#### Directions for this task
Only a slice of the listing below is wanted. Retype the lines from the one containing "bdw83c (41, 1442)" through the one containing "Dual-Input Linear Chargers, Smart", exactly, both ends included.

#### Entries provided
________

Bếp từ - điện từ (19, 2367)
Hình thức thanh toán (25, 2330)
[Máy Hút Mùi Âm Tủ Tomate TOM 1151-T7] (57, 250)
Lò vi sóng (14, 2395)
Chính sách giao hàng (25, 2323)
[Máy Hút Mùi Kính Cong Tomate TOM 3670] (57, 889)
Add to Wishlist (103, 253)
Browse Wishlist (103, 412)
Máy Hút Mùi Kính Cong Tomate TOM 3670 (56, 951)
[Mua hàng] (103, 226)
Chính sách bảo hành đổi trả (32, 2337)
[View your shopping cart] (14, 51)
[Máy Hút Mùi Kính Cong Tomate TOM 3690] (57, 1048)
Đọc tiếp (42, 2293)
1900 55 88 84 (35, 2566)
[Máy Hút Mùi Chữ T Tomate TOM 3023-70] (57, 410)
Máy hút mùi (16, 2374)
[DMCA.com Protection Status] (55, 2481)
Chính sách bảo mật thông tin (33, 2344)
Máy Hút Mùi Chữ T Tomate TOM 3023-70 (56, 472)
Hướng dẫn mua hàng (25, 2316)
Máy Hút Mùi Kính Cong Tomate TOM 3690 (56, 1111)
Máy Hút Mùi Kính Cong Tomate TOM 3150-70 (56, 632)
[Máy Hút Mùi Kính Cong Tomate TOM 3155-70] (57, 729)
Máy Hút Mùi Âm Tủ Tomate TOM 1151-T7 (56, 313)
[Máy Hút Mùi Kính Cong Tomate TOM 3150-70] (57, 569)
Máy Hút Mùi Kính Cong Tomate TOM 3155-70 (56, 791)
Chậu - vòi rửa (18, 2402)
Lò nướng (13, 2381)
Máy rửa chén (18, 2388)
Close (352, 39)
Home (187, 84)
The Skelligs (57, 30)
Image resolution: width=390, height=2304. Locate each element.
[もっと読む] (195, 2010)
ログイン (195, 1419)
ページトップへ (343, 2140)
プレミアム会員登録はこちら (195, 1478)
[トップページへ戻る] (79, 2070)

________

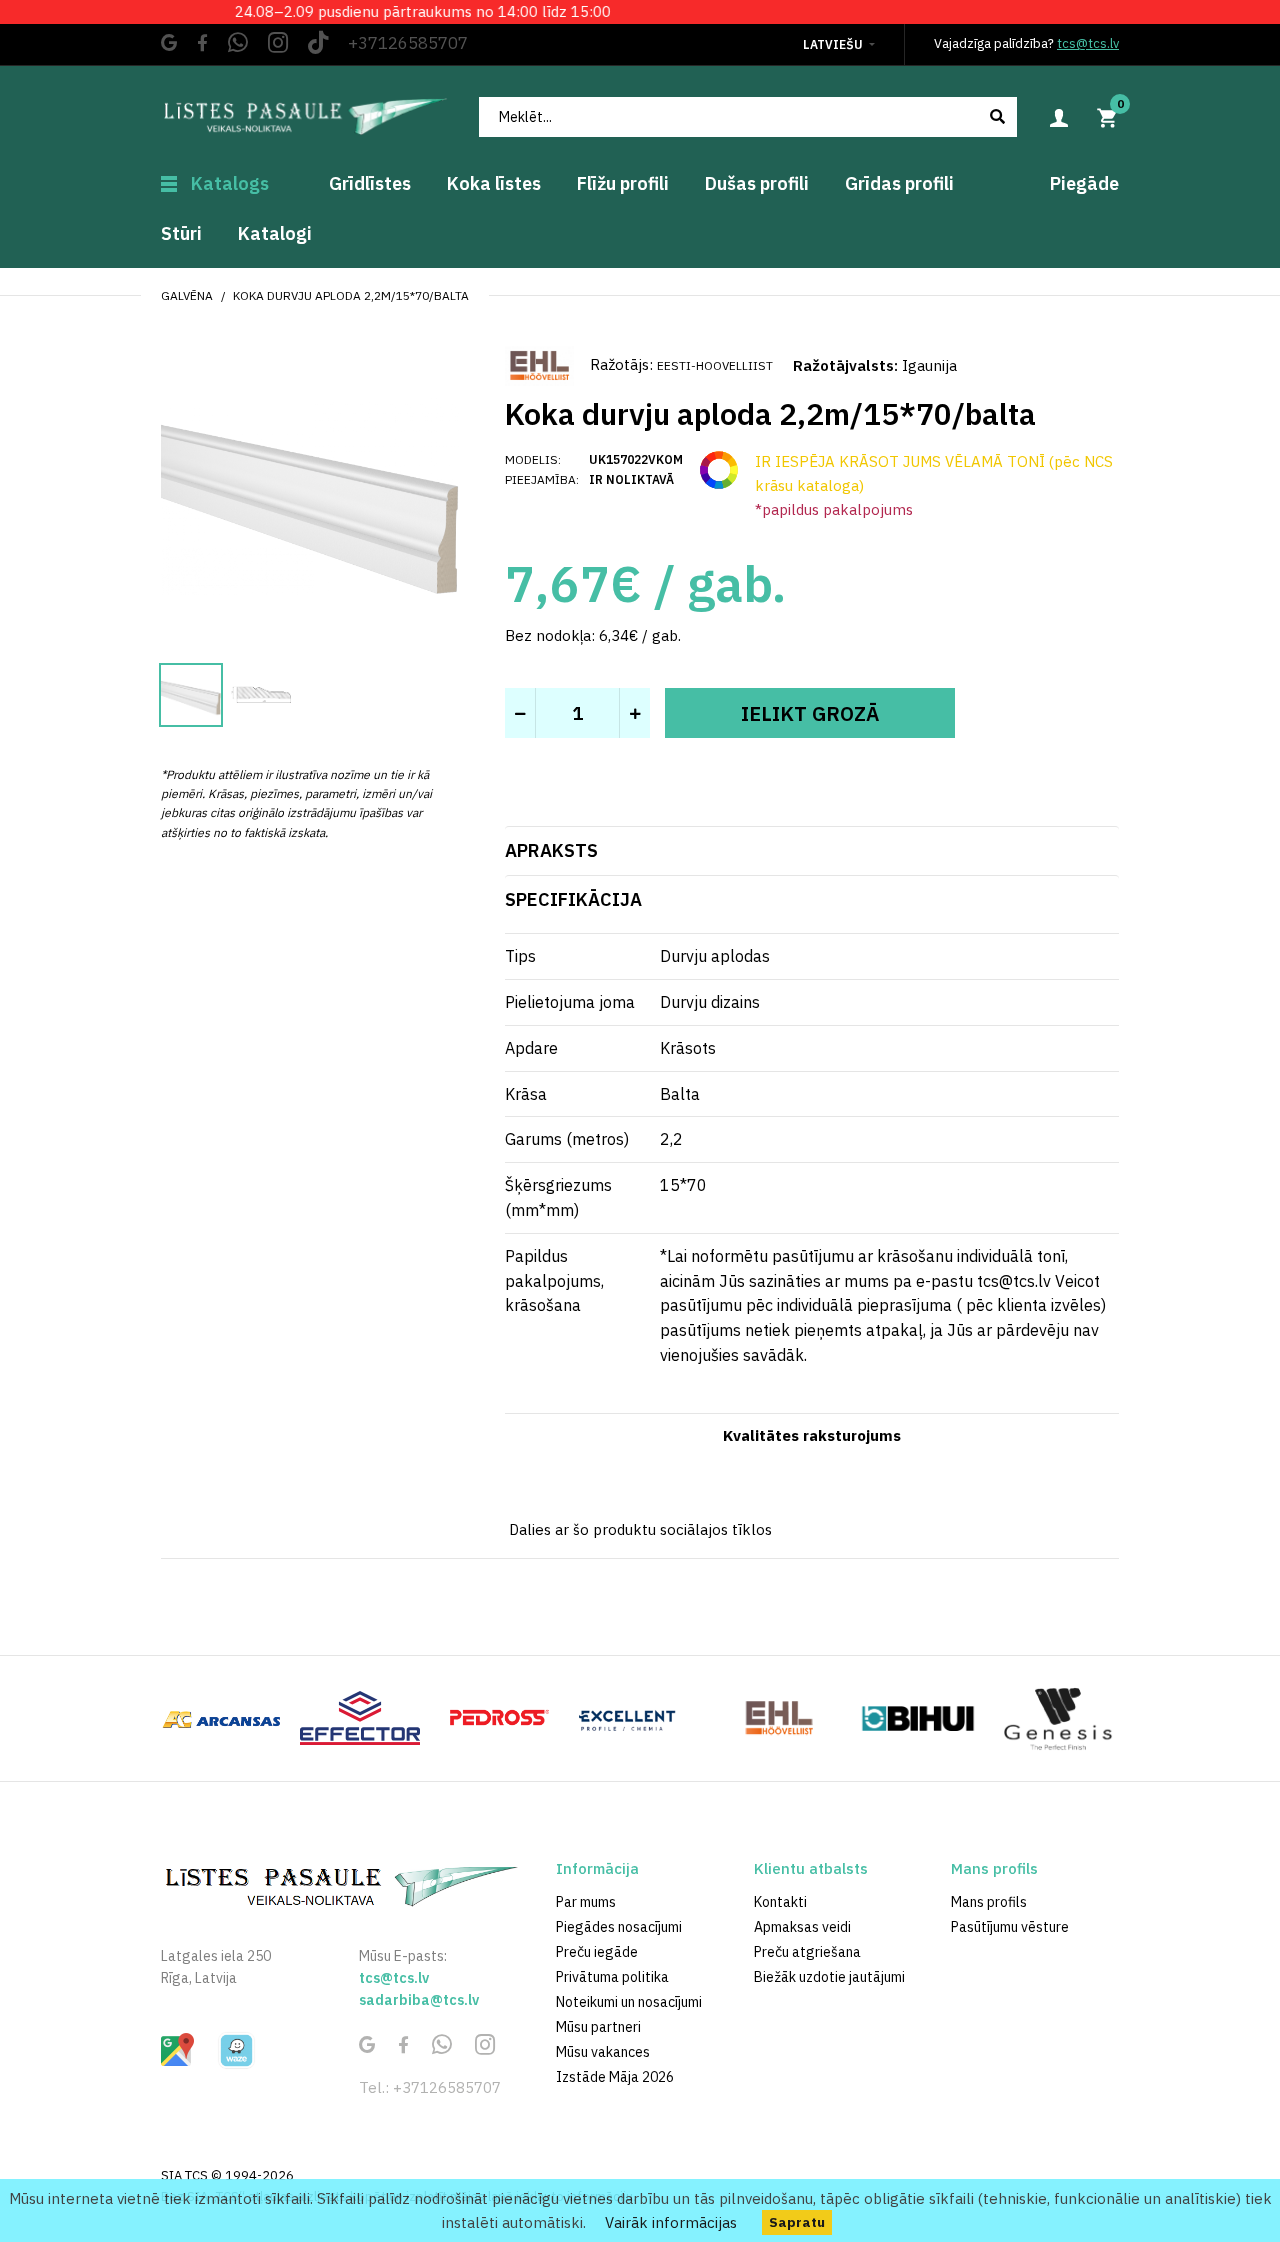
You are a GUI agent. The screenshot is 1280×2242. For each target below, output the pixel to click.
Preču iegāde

________

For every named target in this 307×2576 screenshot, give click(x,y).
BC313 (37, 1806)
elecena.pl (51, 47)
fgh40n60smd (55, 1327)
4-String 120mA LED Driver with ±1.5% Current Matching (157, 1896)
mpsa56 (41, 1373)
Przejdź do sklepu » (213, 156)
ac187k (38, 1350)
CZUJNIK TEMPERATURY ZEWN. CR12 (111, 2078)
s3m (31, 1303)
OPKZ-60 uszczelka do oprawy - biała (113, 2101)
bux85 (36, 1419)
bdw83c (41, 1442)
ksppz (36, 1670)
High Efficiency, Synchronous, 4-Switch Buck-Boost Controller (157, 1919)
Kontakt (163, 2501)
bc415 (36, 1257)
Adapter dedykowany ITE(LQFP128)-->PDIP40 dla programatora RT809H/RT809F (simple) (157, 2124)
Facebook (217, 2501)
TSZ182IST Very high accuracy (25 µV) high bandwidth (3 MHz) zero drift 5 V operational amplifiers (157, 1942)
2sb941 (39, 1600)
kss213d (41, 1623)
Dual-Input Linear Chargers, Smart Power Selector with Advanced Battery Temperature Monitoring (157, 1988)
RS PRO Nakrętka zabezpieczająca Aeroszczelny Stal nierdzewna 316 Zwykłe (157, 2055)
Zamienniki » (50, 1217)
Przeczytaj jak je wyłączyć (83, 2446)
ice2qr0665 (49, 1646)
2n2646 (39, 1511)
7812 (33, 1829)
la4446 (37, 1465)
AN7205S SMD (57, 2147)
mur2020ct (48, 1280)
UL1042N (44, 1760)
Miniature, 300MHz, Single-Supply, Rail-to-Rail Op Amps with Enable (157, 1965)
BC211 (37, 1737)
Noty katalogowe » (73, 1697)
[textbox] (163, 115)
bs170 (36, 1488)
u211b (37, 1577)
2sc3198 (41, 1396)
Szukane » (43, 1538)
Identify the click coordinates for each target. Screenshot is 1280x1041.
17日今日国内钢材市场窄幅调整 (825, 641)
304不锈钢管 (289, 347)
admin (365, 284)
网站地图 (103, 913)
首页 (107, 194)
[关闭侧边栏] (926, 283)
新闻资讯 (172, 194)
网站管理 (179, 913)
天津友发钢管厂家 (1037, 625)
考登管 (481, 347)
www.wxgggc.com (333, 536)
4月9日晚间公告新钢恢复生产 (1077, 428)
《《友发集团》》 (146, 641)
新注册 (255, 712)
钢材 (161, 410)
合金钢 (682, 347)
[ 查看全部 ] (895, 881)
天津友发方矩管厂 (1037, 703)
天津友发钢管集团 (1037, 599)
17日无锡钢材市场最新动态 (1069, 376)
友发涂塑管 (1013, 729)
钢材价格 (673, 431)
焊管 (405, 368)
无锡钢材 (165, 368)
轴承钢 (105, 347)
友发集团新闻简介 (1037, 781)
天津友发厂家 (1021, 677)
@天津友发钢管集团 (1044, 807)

________

#### Answer space
bdw83c (41, 1442)
ksppz (36, 1670)
High Efficiency, Synchronous, 4-Switch Buck-Boost Controller (157, 1919)
Kontakt (163, 2501)
bc415 (36, 1257)
Adapter dedykowany ITE(LQFP128)-->PDIP40 dla programatora RT809H/RT809F (simple) (157, 2124)
Facebook (217, 2501)
TSZ182IST Very high accuracy (25 µV) high bandwidth (3 MHz) zero drift 5 V operational amplifiers (157, 1942)
2sb941 (39, 1600)
kss213d (41, 1623)
Dual-Input Linear Chargers, Smart Power Selector with Advanced Battery Temperature Monitoring (157, 1988)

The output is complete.